Reluctantly we retrace our path. Where we come to a broad seep, a tangle of green where maybe 25 gallons of crystal clear water rushes forth from the soil every minute, we decide to go back on the bluffs. The steep slopes are covered in hardwoods, last fall’s leaves blanketing the ground. Angling toward our trailhead, we slowly ascend a series of ridges. In some places, they are too steep for trees, covered in grasses and shrubs. My legs burn climbing up these exposed knobs.

leafless trees conceal
sap running up the maples
frost still in the soil

Related

Comments

  1. Lisa Schlingerman says

    March 13, 2015 at 9:20 am

    What a delightful way to start this early spring day waiting for the snowdrops to bloom.

    • Greg Seitz says

      March 14, 2015 at 10:36 am

      Thank you!

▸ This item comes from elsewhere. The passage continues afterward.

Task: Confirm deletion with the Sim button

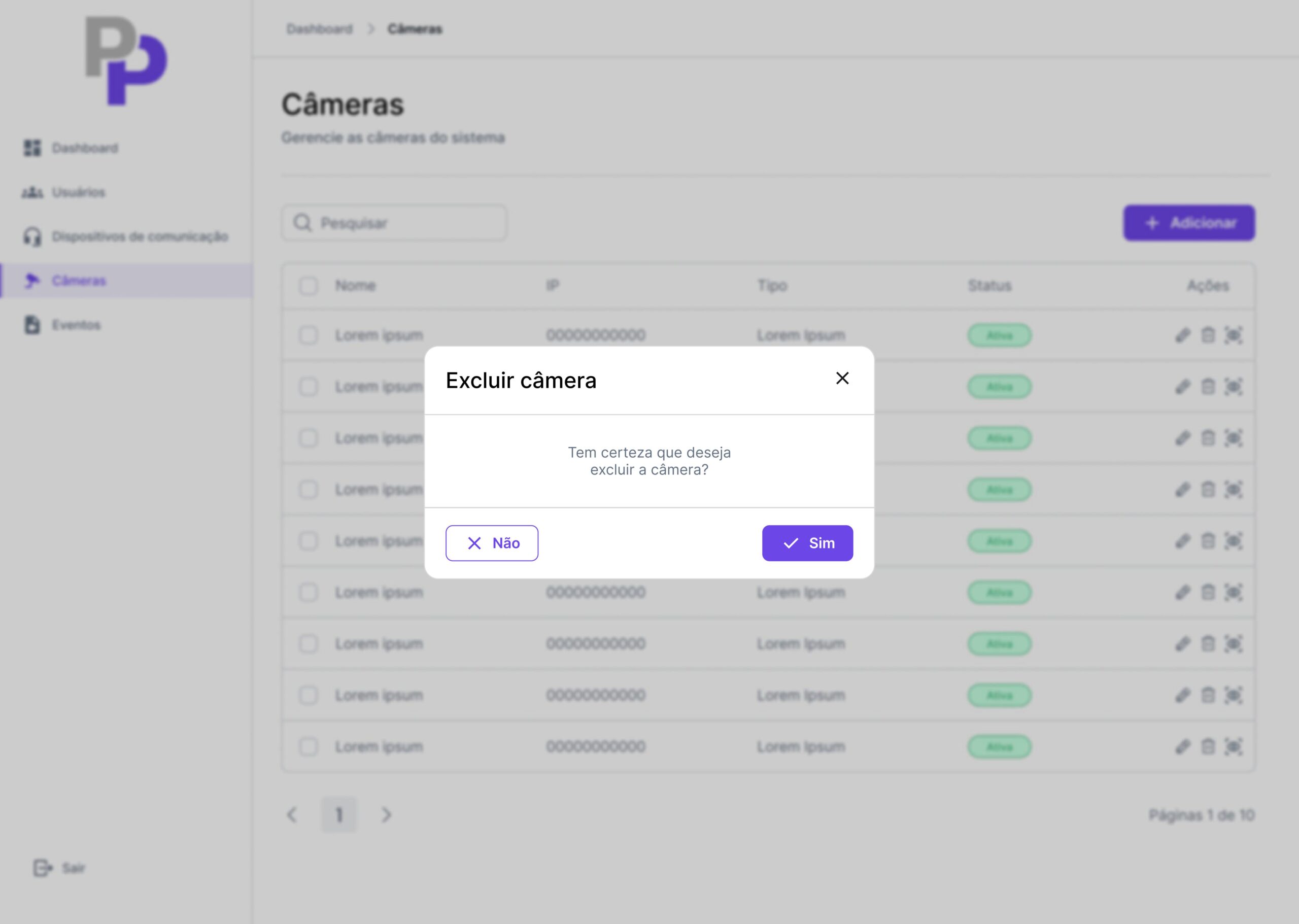Action: pyautogui.click(x=807, y=543)
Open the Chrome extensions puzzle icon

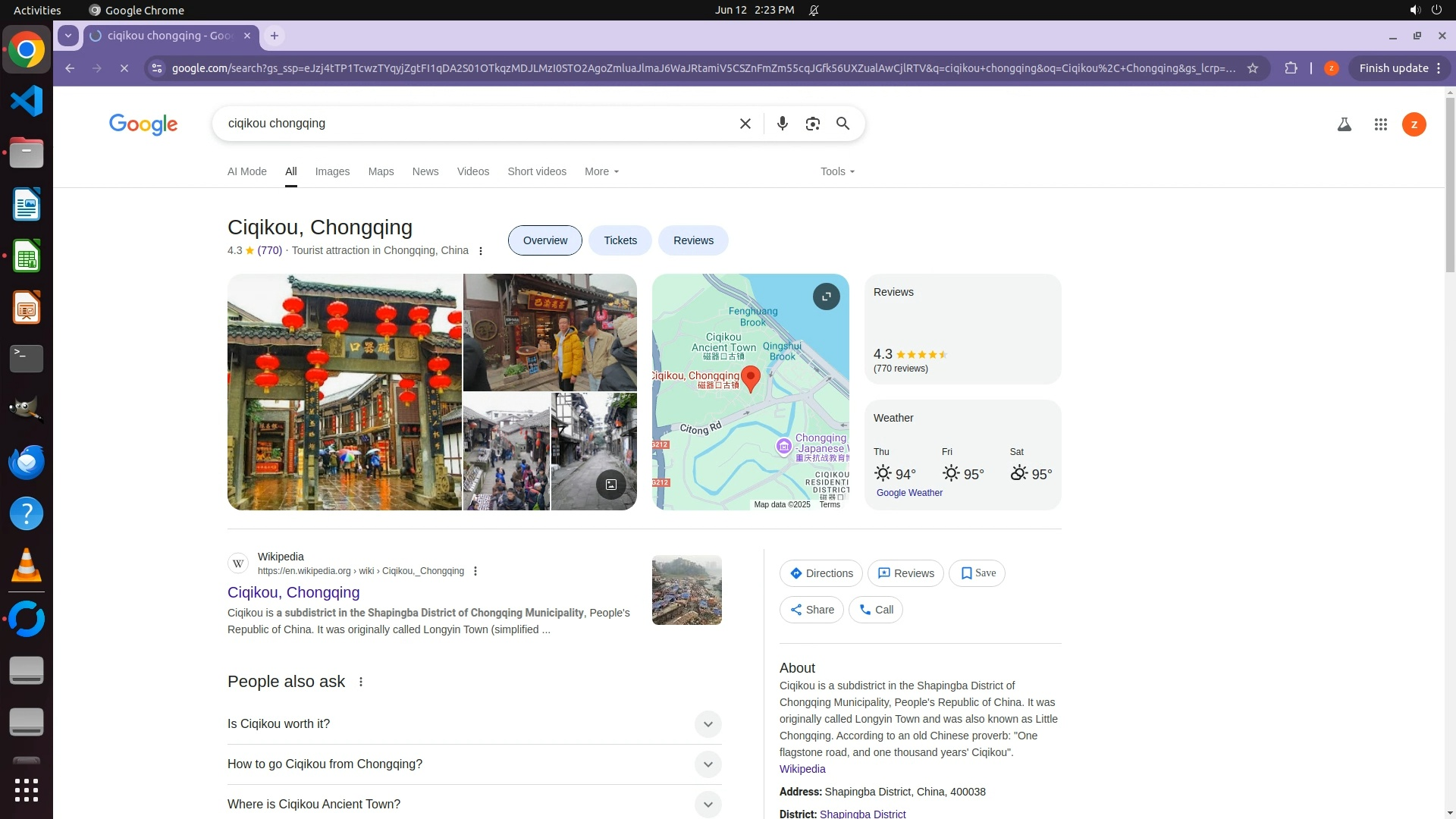[x=1291, y=68]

It is a beautiful season. I love “snowdrops.”

  2. Bill McCarthy says

    March 14, 2015 at 7:31 am

    I’d never heard of this writing form. Really like it! Thanks, Greg.

    Bill

    • Greg Seitz says

      March 14, 2015 at 10:35 am

      I highly recommend “The Narrow Road to the Deep North” by Matsuo Bashō if you want to read some of the original and best haibun – and a great story of a zen monk traveling around northern Japan in the 17th century.

  3. Kristie Anderson says

    March 15, 2015 at 7:37 am

    Love this exercise of exploring the beauty with pics and words!!

  4. Deborah Huskins says

    March 16, 2015 at 9:26 pm

    It’s great to hear you, Greg. and read your writing–I look forward to more. Happy Spring!
    Deborah

  5. kate says

    March 18, 2015 at 2:43 pm

    Beautifully written and funny. Thanks!